> _PAGE TEXT_
########################################
PSF Matching (photutils.psf_matching)

Introduction

The photutils.psf_matching subpackage contains tools to generate kernels for matching point spread functions (PSFs). It provides two functions for computing PSF-matching kernels in the Fourier domain:

• make_kernel() — Uses the ratio of Fourier transforms with a hard amplitude threshold to regularize the division (see e.g., Gordon et al. 2008; Aniano et al. 2011).

• make_wiener_kernel() — Uses Wiener regularization, which smoothly suppresses noise amplification at spatial frequencies where the source response is weak.

Both functions take a source PSF and a target PSF and return a matching kernel that, when convolved with the source PSF, produces the target PSF. They both support an optional window function to further suppress high-frequency noise.

How It Works

The key idea behind both methods is that convolution in the image domain corresponds to multiplication in the Fourier domain. If the source PSF has Fourier transform \(S\) and the target PSF has Fourier transform \(T\), then the matching kernel \(K\) satisfies \(T = S \cdot K\), so \(K = T / S\).
########################################
Records on where items appear
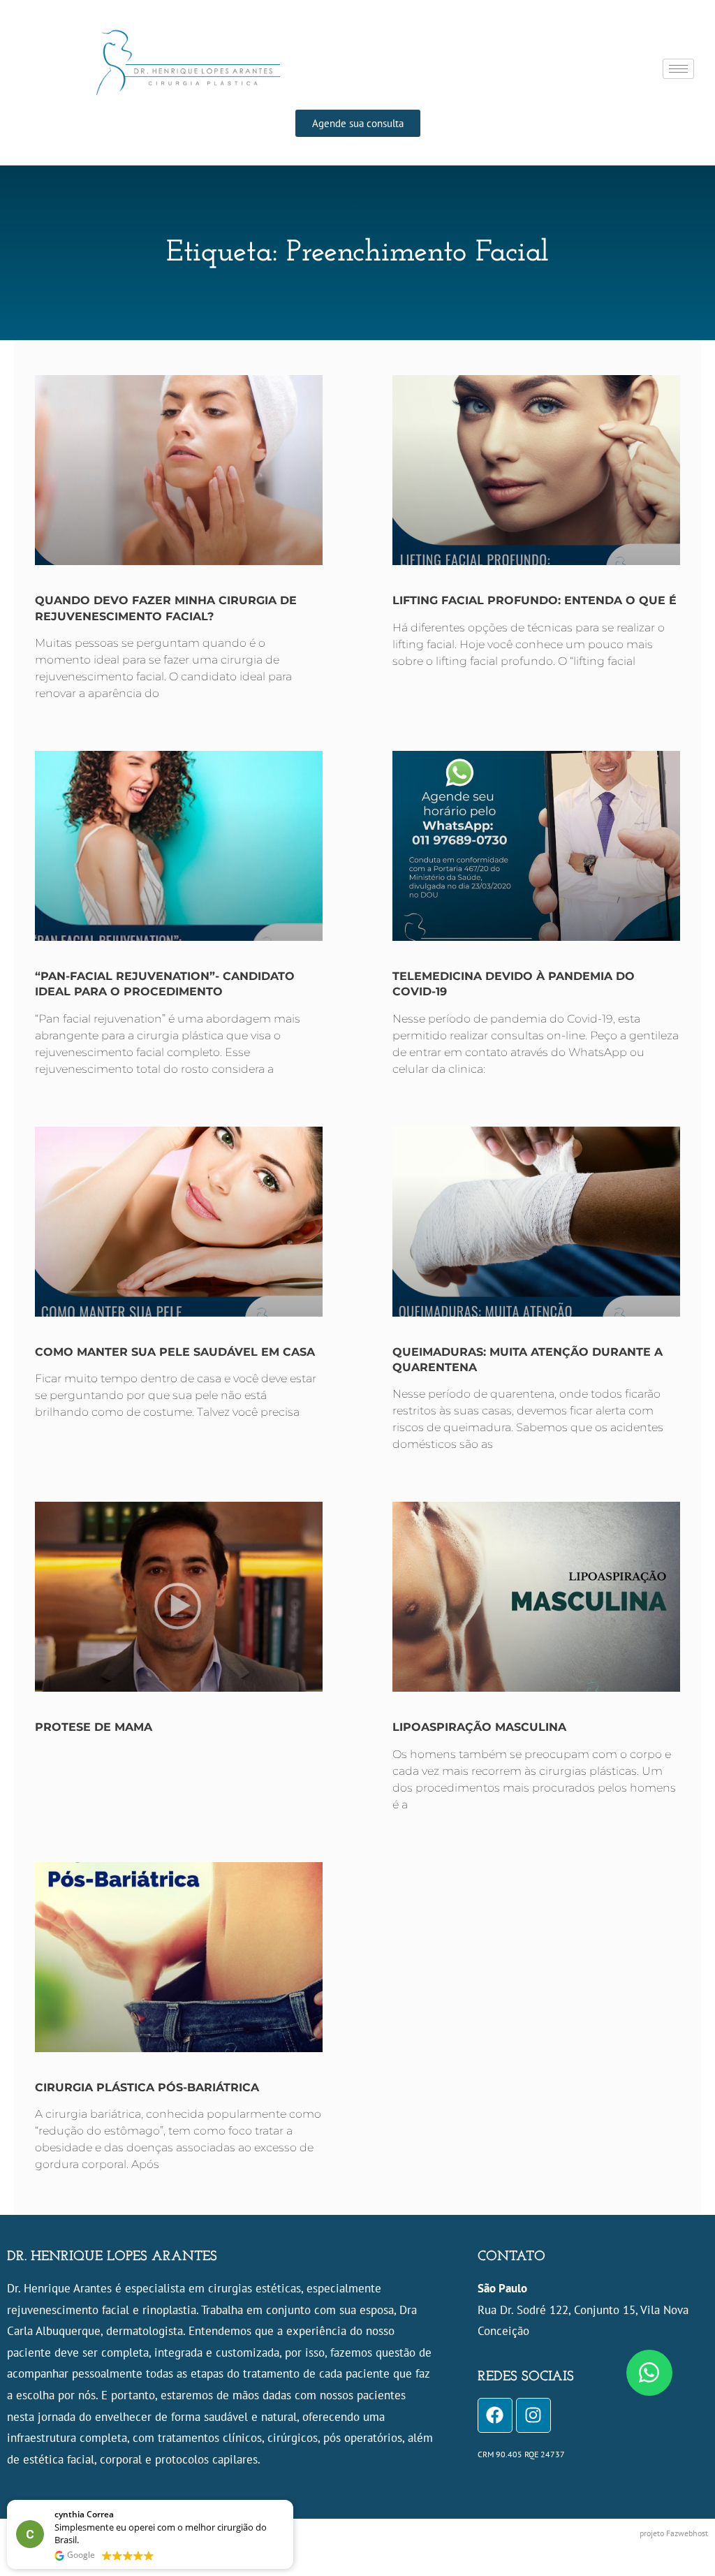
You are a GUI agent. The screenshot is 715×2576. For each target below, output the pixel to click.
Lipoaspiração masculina (479, 1727)
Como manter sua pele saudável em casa (175, 1352)
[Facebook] (495, 2415)
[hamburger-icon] (678, 69)
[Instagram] (533, 2415)
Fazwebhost (687, 2533)
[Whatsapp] (649, 2373)
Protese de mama (93, 1727)
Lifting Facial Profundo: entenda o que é (534, 600)
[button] (292, 2500)
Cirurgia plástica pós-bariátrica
########################################
> _DIRECTIVES_
[A] How would you sum up the PSF matching page in two sentences?
[B] Could you write out, word for word, the records starting with the line that contains "Fazwebhost (687, 2533)" and going on through the last line of the records, both ends included?

> _SOLUTIONS FOR EACH TASK_
[A] The photutils.psf_matching subpackage provides two functions for computing PSF-matching kernels in the Fourier domain. make_kernel() uses a hard amplitude threshold and make_wiener_kernel() uses Wiener regularization, and each returns a kernel that turns a source PSF into a target PSF when convolved with it, based on the fact that convolution in the image domain corresponds to multiplication in the Fourier domain.

[B]
Fazwebhost (687, 2533)
[Whatsapp] (649, 2373)
Protese de mama (93, 1727)
Lifting Facial Profundo: entenda o que é (534, 600)
[button] (292, 2500)
Cirurgia plástica pós-bariátrica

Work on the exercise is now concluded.